● Problem: Put the stretch from the line containing "At what (x,y)" through the line containing "doc-number: NO:301PC:1 .2016544102----------view.. is" into a Markdown table with the columns Row and Line. Give each nonblank line its own numbered row and leave out blank lines.

___

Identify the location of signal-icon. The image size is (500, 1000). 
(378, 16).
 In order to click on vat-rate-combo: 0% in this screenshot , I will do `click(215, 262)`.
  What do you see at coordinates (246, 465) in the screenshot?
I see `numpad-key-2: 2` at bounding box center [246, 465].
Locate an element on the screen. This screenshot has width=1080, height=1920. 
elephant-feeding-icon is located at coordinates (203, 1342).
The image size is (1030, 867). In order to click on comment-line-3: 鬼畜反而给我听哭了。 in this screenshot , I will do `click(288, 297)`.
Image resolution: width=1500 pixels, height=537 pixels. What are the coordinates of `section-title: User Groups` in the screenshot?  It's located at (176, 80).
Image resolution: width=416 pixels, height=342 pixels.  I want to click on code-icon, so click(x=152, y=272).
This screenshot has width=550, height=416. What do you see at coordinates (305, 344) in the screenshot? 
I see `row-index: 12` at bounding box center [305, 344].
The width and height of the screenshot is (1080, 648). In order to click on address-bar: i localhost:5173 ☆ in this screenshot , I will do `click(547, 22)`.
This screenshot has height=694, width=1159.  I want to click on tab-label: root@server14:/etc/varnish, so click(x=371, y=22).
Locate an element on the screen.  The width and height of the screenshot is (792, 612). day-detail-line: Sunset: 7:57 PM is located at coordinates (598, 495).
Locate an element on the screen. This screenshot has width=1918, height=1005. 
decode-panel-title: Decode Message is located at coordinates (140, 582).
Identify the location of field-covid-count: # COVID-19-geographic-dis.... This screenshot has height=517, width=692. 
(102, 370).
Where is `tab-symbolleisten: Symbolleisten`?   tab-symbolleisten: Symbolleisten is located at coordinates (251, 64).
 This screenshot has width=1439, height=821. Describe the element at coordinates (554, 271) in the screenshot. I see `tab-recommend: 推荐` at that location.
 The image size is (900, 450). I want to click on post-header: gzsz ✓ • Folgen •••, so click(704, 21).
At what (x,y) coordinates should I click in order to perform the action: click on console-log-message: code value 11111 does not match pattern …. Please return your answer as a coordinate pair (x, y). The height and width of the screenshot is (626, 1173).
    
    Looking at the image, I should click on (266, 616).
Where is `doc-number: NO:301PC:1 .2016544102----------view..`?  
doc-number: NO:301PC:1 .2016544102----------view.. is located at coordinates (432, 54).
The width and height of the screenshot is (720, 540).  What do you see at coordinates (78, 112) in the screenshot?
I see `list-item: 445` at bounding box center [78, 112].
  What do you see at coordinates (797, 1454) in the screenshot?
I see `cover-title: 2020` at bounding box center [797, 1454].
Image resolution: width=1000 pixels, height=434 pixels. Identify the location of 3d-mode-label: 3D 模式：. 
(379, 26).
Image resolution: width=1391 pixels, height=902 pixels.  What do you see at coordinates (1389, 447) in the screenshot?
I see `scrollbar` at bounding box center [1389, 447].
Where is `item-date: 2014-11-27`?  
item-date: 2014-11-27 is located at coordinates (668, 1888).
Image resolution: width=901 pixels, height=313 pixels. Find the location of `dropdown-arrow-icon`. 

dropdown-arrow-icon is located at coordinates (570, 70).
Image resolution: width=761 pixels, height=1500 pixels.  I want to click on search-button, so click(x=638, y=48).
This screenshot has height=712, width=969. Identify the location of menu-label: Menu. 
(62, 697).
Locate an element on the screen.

___

● Response:
| Row | Line |
|---|---|
| 1 | At what (x,y) coordinates should I click in order to perform the action: click on console-log-message: code value 11111 does not match pattern …. Please return your answer as a coordinate pair (x, y). The height and width of the screenshot is (626, 1173). |
| 2 |     Looking at the image, I should click on (266, 616). |
| 3 | Where is `doc-number: NO:301PC:1 .2016544102----------view..`?   |
| 4 | doc-number: NO:301PC:1 .2016544102----------view.. is located at coordinates (432, 54). |